# [TEKS BACAAN]
Proses melibatkan pelajar sebagai komponen yang mengalami proses itu, guru
sebagai penggerak sekaligus pengatur
jalannya proses, kurikulum sebagai program yang dijalankan dalam proses, dan
prasarana serta sarana sebagai fasilitas yang memungkinkan jalannya proses itu.
Semua komponen itu berperan dalam kekompakan. Pelajar merupakan pribadi-pribadi
yang aktif, bukan objek yang pasif yang dapat diisi dengan ilmu dan pengetahuan
seperti botol kosong yang dapat dipenuhi begitu saja dengan air, minyak tanah,
bensin, atau apa saja oleh guru. Guru mempunyai peranan yang sangat menentukan.
Apakah ia mau memperlakukan pelajar sebagai subjek yang aktif atau objek yang
pasif, melaksanakan kurikulum dengan penuh kreativitas, atau seperti mesin yang
mati dan hidup tanpa variasi, dan sebagainya, semua tergantung pada guru.
Kurikulum merupakan komponen yang sangat penting di
samping guru dan fasilitas. Dengan kurikulum jelaslah gambaran tentang tujuan
yang akan dicapai, bahan pembelajaran yang akan diolah, program pembelajaran
yang akan dilaksanakan, serta kegiatan pembelajaran yang harus dilakukan untuk
mencapai tujuan. Kurikulum memberikan pedoman kepada guru untuk menyusun dan
melaksanakan program pembelajaran. Gambaran tentang tinggi mutu keluaran juga dapat diperkirakan
dari kurikulum yang dilaksanakan.
Untuk meningkatkan mutu pendidikan nasional di
Indonesia tiap kali ada penggantian kurikulum dengan pendekatannya. Pada tahun
1976 Kurikulum 1975 menggantikan
kurikulum sebelumnya. Kurikulum ini berorientasi pada tujuan dan menggunakan
pendekatan PPSI (Prosedur Pengembangan Sistem Instruksional) yang dikembangkan
melalui satuan pelajaran. Pada tahun 1984 Kurikulum 1975 diganti dengan
Kurikulum 1984 yang menggunakan pendekatan keterampilan
proses yang pelaksanaannya menggunakan CBSA (Cara Belajar Siswa Aktif).

# [DATA YANG DITAMPILKAN]
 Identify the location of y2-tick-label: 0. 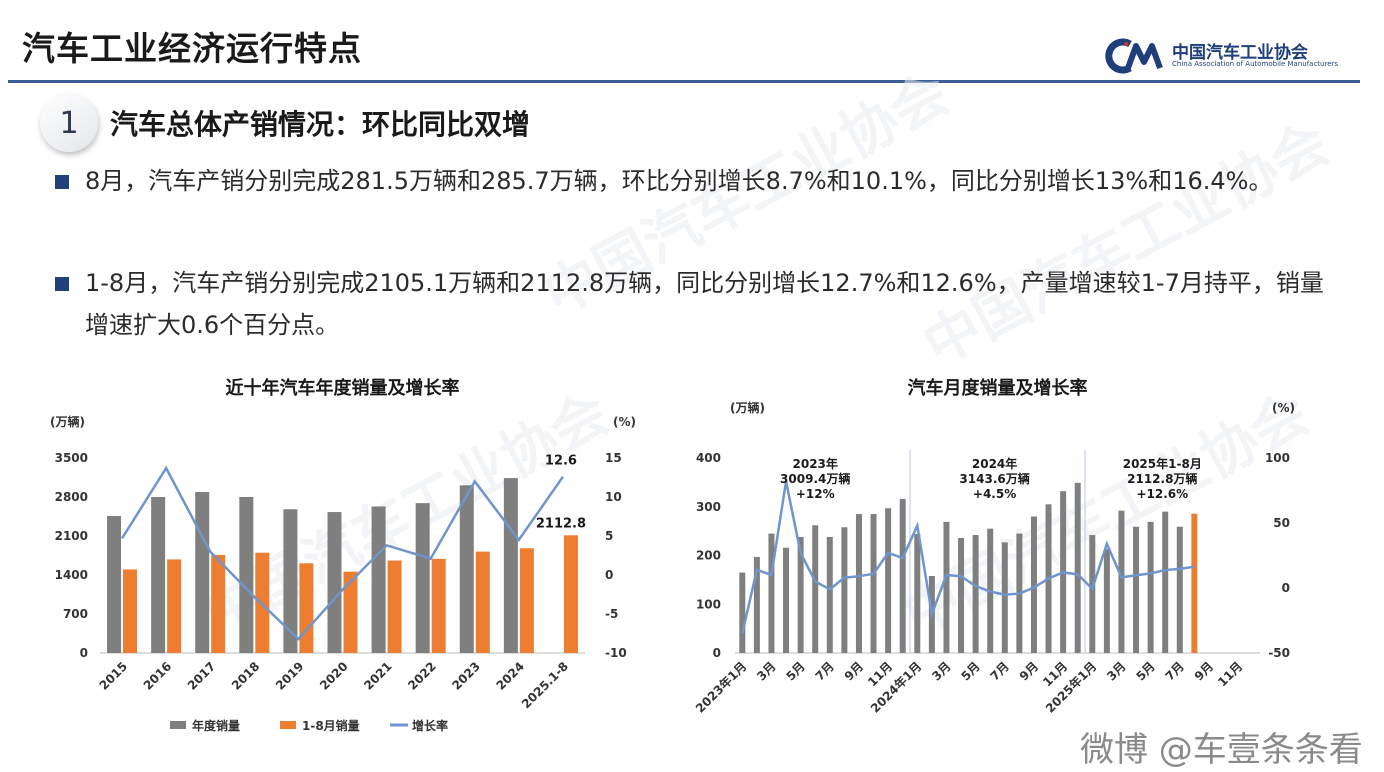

# [TUGAS LATIHAN]
- a) Terjemahkan kalimat dari teks bacaan tentang kurikulum ini ke dalam bahasa Inggris: "Kurikulum memberikan pedoman kepada guru untuk menyusun dan melaksanakan program pembelajaran."
- b) Salin tanpa mengubah apa pun bagian teks bacaan, mulai dari "Apakah ia mau" dan terus sampai "tergantung pada guru.".

# [JAWABAN LATIHAN]
- a) The curriculum provides teachers with guidelines for designing and carrying out learning programs.

- b)
Apakah ia mau memperlakukan pelajar sebagai subjek yang aktif atau objek yang
pasif, melaksanakan kurikulum dengan penuh kreativitas, atau seperti mesin yang
mati dan hidup tanpa variasi, dan sebagainya, semua tergantung pada guru.